No meu tempo

Eu já nasci problemático. Não era um recém-nascido cheio de dilemas existenciais nem mesmo ansioso por algum futuro próspero. Não era isso.

Mas minha mãe disse que meu parto foi difícil. Custei a me desprender daquela conserva onde havia passado quase um ano.

relogio

E não é que sou assim até hoje? Não me desprendo com facilidade. Do passado, então, nem se fale.

Sou saudosista, mas já fui mais. Já fui mais animado, mais elétrico, mais impulsivo, mais preocupado com o que fazer no fim de semana ou nas férias de janeiro.

A impressão que dá é que eu já tive uma vida bem melhor. Não que hoje ela esteja ruim, pelo contrário. Vestígios do tempo e o amarelado nas fotografias, entretanto, conseguem encher de charme um passado que, talvez, nem tenha sido tão interessante assim.
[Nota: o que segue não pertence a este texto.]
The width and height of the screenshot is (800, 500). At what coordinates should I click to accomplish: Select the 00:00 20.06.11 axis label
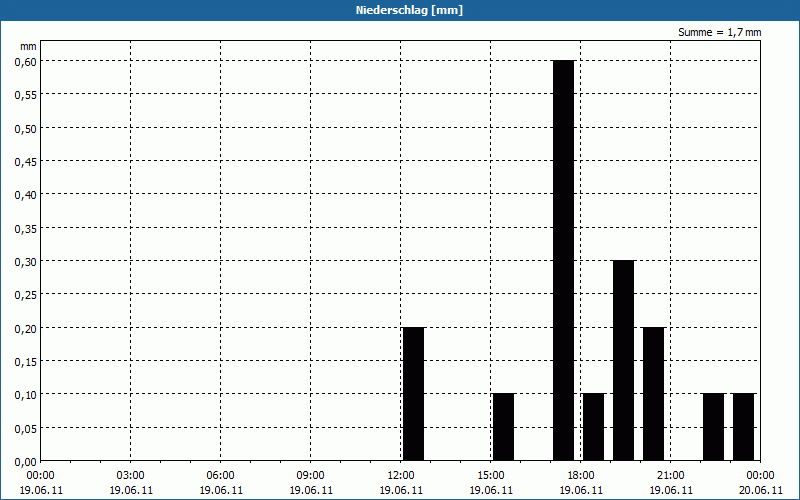[x=761, y=482]
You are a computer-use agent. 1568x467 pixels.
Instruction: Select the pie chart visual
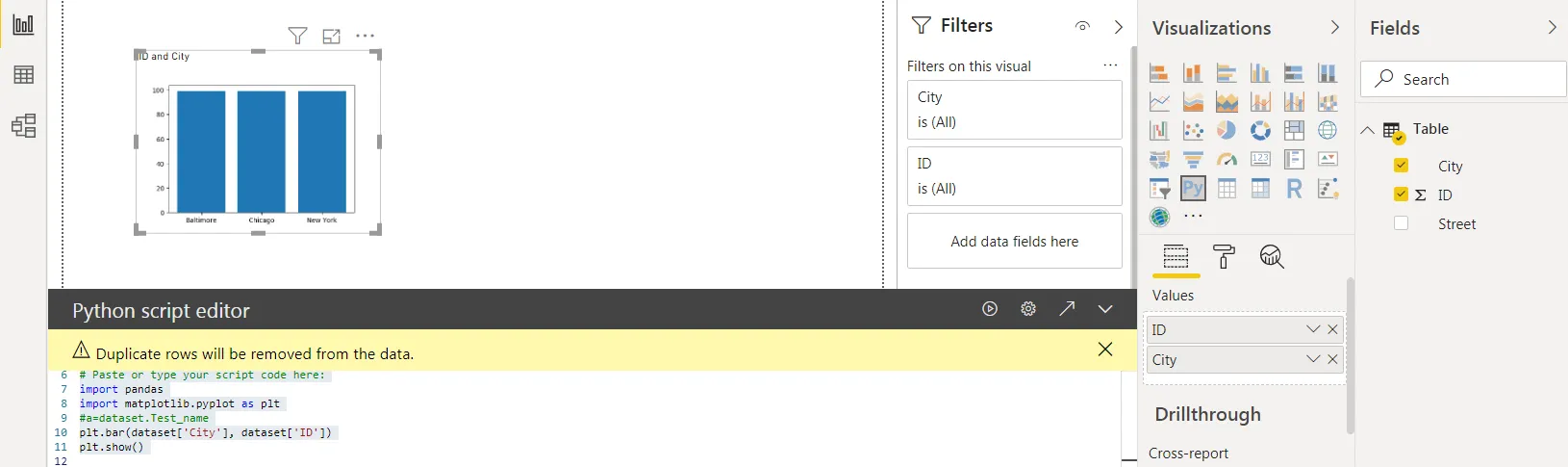(1227, 130)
Eu devia me desprender de tudo isso e passar a conjugar minha vida só no tempo presente. Só que o meu relógio teima sempre em andar pra trás.

Se algum ponteiro sai da linha, logo assumo a culpa e deixo como está. Remoer memórias virou um exercício diário, que, vez ou outra, deve equivaler a algumas boas sessões de yoga.

Gosto disso. Gosto de ir além e ir a fundo. Não me pergunte, então, como foi o dia de ontem ou a viagem do fim de semana. Eu já nem lembro mais.